SportsMEDIA Provides Data Backbone for NCAA Tournament

While Indianapolis, host of the Final Four, may be the center of this year’s NCAA Basketball Tournament, SportsMEDIA Technology Corp.’s data operations center (DOC) in Durham, NC, is the lifeline. For the 12th straight year, every statistic, clock, and score pertaining to all 65 games will flow through the DOC before being sent on to CBS and DirecTV for integration into television and online feeds, enabling fans around the world to keep tabs on every game during the three-week tournament.

“The backbone of what we are providing is a live stats feed that we create at every venue,” says Don Tupper, VP of business development for SportsMEDIA. “We are inside the production truck, integrating stats and clocks from the stadium scoreboards and supporting the remote broadcast.”

Similar to the system that SportsMEDIA provides for CBS’s coverage of NFL games, the NCAA system features a Data Matrix (DMX) Switchboard into CBS’s mobile-production truck at each game site.

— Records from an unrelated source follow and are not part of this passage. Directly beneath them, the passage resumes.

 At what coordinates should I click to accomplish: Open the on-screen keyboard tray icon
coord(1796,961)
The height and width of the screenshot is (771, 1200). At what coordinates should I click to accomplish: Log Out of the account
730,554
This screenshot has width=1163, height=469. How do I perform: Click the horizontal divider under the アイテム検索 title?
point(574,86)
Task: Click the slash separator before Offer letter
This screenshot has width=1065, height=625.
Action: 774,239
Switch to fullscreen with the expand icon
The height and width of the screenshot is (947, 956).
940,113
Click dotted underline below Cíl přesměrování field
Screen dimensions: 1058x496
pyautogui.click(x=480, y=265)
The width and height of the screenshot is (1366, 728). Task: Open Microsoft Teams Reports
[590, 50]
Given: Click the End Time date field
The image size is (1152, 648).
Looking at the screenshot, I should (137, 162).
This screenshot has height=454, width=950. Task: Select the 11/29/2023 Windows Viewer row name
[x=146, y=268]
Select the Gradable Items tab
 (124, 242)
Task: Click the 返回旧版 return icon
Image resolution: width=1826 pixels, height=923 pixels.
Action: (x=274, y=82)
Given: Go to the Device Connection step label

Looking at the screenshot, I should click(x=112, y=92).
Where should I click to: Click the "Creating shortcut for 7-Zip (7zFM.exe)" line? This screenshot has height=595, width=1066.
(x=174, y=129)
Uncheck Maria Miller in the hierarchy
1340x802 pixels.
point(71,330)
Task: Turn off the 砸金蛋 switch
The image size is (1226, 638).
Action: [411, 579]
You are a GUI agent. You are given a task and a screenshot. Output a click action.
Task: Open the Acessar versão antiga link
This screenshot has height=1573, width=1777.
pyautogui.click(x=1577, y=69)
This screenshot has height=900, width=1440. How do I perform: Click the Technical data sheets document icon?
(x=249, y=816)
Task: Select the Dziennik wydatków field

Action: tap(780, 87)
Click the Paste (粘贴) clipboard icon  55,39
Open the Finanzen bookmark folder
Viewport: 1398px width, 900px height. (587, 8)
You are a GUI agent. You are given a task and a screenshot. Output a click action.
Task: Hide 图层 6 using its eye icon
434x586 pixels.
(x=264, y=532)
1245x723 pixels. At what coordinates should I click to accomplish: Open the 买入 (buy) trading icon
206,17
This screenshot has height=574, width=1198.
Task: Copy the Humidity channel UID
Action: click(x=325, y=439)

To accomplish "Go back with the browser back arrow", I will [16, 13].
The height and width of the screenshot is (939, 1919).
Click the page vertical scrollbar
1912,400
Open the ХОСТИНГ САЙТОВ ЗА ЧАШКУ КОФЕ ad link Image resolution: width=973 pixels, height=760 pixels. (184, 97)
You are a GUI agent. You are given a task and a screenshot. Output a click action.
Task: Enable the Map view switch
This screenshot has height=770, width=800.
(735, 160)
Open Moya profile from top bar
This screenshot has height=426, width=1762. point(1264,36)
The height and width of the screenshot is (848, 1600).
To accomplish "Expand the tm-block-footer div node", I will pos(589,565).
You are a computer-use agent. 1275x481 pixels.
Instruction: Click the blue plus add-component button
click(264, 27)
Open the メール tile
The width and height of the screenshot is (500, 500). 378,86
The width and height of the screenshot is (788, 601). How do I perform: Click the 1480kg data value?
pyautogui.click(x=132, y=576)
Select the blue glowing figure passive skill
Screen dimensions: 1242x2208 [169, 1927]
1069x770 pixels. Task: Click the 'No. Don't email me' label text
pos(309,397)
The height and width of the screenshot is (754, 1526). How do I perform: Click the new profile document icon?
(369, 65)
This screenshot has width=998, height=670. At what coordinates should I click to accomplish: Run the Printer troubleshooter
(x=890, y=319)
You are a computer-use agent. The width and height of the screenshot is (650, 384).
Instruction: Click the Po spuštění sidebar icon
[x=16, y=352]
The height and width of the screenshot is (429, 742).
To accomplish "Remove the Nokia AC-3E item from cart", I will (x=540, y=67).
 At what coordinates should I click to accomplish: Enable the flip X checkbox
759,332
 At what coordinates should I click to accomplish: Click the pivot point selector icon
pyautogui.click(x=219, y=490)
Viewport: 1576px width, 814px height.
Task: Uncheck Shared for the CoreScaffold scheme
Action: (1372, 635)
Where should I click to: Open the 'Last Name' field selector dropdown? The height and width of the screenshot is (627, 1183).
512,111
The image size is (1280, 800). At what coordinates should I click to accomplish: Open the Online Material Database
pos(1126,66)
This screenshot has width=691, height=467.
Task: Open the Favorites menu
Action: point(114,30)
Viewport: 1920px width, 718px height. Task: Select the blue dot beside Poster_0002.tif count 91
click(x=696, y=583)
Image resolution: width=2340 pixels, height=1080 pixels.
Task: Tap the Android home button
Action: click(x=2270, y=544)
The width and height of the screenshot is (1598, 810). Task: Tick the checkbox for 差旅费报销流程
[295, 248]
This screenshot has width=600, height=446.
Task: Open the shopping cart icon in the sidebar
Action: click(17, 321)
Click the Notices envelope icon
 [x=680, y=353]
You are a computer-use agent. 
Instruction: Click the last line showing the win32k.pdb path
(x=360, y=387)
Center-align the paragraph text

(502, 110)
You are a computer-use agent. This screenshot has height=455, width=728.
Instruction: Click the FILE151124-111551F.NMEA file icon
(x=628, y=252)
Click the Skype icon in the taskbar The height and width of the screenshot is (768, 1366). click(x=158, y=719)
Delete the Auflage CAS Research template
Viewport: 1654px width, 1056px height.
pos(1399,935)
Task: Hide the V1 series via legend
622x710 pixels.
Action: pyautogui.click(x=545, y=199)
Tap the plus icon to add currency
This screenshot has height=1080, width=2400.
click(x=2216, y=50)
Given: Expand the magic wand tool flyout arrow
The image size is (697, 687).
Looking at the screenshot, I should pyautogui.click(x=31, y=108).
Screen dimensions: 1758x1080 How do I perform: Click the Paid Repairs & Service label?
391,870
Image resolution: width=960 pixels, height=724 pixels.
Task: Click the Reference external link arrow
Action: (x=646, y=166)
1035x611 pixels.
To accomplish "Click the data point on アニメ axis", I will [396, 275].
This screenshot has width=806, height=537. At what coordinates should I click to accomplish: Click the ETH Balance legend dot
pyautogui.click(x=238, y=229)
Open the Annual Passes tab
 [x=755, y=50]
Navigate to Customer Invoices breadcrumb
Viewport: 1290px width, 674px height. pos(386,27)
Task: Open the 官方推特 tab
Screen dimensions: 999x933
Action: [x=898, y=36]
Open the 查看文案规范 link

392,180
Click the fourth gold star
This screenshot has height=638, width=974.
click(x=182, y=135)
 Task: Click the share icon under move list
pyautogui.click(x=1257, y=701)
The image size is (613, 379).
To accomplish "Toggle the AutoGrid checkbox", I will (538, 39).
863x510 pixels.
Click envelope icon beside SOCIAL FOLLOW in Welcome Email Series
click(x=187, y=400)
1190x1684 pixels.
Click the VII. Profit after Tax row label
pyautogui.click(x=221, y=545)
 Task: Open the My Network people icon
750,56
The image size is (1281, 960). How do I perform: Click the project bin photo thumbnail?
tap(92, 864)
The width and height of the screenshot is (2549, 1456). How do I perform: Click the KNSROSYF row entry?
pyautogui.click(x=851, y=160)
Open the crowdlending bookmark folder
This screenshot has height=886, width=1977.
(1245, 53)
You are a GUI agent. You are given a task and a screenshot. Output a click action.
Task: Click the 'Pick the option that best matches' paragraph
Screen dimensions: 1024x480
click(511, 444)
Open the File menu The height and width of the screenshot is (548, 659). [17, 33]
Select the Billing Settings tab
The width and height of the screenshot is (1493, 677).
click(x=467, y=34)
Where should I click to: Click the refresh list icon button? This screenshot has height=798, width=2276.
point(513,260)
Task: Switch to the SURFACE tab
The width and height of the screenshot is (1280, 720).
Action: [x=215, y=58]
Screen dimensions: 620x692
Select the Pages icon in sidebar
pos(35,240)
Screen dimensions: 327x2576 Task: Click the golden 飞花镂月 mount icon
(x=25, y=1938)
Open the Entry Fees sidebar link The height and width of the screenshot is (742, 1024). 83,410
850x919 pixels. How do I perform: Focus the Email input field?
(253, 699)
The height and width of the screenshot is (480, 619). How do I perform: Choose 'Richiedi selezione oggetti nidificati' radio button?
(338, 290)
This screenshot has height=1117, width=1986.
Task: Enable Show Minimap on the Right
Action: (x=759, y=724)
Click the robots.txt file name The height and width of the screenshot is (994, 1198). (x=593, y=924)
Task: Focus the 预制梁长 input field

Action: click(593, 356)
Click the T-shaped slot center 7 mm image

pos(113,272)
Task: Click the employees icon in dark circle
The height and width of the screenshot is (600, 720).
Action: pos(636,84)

That DMX Switchboard integrates the in-game statistics with pre-loaded season and career stats for each player in every game. The company’s Autograph Clock and Score system captures data from the game clocks and play clocks, marries it with that statistical information, and pushes everything to the Vizrt graphics system, where CBS operators can integrate it into the broadcast as they see fit.

“They want to have access to the most accurate real-time information that is possible in the truck,” Tupper says. “So we have an operator in each truck working with a spotter who is on PL courtside, scoring the game.”

Working on TV Time
The NCAA already has someone at each site scoring the game, but those statistics do not come through fast enough for CBS to use them.

“The official-stats side of the NCAA does not have the urgency of television,” Tupper explains. “They may get that Kyle Singler scored a basket, but they may not get that into their system until the other team goes down the court, and, at that point, CBS has already lost the ability to get that graphic. If you don’t get that information on the screen at that specific moment in time, it’s about useless, so all of our systems are designed in TV real time.”

Preparing the Team
All of SportsMEDIA’s operators are full-time employees — although the company taps workers from other departments, such as software developers and account managers, to come up with the 16 technicians it needs on the road for the opening round. To fully prepare them, a simulation environment is set up at the DOC where everyone, including the team’s 10-year veteran technicians, must score 30 games, looking for speed as well as accuracy.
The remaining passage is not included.